Los rejones salvaron la “feria”
Tarde alegre en la plaza de toros de Alcañiz, con escaso público (en torno a las quinientas personas), deseoso de enjuagar la mala tarde anterior.
Raúl Martín abrió plaza. Con el primero realizó una buena lidia, buscó el aplauso fácil, jaleando al público para que se metiera en la faena. Apuró mucho con los rejones, tanto que el afeitado del toro impidió que se llevara unas cuantas heridas el caballo. Tocó ancas unas cuantas veces.
El rejón de muerte, fue malo, malo. Le dio en la columna del toro que lo paralizó y lo tumbó. El público, que tenía empolvado el pañuelo lo sacó y la presidencia le concedió una oreja.
En su segundo destacaron un par de quiebros con el caballo espectaculares al poner las banderillas. Puso también un buen par de banderillas a dos manos y mató de una estocada certera y bien ejecutada. Se llevó dos orejas, lo que le valió salir a hombros por la puerta grande.
Joao Moura. Fue hilando muy bien su faena con el primero, no dando tregua ni al toro ni al público. Fue una lidia correcta. A pesar de que mató de un pinchazo, una estocada ladeada y dos descabellos el público le obsequió con una oreja.
El segundo toro de su lidia fue un toro quieto.
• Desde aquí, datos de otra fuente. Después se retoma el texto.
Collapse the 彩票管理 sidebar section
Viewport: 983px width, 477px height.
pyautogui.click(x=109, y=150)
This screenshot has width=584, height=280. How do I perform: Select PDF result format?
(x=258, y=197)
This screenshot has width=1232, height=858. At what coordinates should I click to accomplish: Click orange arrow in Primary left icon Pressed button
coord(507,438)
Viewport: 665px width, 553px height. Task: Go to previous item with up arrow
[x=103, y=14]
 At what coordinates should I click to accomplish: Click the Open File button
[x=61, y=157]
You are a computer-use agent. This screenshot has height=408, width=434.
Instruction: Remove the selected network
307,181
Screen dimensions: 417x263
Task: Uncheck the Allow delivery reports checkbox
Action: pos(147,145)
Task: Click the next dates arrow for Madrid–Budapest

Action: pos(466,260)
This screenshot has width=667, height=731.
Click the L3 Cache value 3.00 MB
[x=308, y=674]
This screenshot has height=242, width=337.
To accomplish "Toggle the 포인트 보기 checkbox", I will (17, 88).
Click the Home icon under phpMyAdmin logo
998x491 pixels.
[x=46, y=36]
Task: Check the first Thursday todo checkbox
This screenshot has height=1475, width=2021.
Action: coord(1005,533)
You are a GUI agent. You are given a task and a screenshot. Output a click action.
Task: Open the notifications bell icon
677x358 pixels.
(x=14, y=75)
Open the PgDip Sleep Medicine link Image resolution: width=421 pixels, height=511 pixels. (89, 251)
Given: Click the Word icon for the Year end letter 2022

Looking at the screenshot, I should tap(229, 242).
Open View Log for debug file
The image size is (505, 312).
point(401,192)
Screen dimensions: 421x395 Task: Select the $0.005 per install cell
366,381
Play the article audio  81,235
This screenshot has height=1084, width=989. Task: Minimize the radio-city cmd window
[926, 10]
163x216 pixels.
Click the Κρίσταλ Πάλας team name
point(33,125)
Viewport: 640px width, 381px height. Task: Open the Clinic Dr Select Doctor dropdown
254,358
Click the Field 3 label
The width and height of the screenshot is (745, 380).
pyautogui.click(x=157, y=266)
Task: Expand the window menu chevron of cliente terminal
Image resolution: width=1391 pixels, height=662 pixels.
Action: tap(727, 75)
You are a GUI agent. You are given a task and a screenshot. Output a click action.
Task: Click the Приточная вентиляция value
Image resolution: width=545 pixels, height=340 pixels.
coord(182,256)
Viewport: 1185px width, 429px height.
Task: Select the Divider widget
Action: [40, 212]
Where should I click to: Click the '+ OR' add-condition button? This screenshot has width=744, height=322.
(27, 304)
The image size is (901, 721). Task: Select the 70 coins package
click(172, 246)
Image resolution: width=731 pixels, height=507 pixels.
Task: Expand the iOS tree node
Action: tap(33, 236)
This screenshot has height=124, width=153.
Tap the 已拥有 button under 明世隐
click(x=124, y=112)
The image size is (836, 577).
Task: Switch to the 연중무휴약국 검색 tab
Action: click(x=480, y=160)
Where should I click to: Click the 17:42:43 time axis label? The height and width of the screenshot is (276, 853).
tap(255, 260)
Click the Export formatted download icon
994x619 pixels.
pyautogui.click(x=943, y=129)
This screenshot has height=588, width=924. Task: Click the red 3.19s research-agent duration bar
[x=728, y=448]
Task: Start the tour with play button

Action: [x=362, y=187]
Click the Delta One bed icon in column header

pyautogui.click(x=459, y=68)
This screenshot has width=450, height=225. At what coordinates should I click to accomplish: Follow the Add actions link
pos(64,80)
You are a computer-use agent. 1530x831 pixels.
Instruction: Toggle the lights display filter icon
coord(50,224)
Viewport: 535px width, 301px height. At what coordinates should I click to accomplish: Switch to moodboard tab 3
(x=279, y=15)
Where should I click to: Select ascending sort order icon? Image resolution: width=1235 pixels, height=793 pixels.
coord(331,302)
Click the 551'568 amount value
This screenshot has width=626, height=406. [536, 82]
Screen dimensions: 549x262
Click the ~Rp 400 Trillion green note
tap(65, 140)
No se movía, no embestía y era el rejoneador el que se tenía que esforzar una y otra vez en intentar mover a la bestia. Pero sin resultados. Mató mal. Muy mal. El toro mareado cayó solo después de cuatro o cinco descabellos e innumerables pinchazos en el hocico para que humillara. Con todo un generoso público lo despidió con aplausos.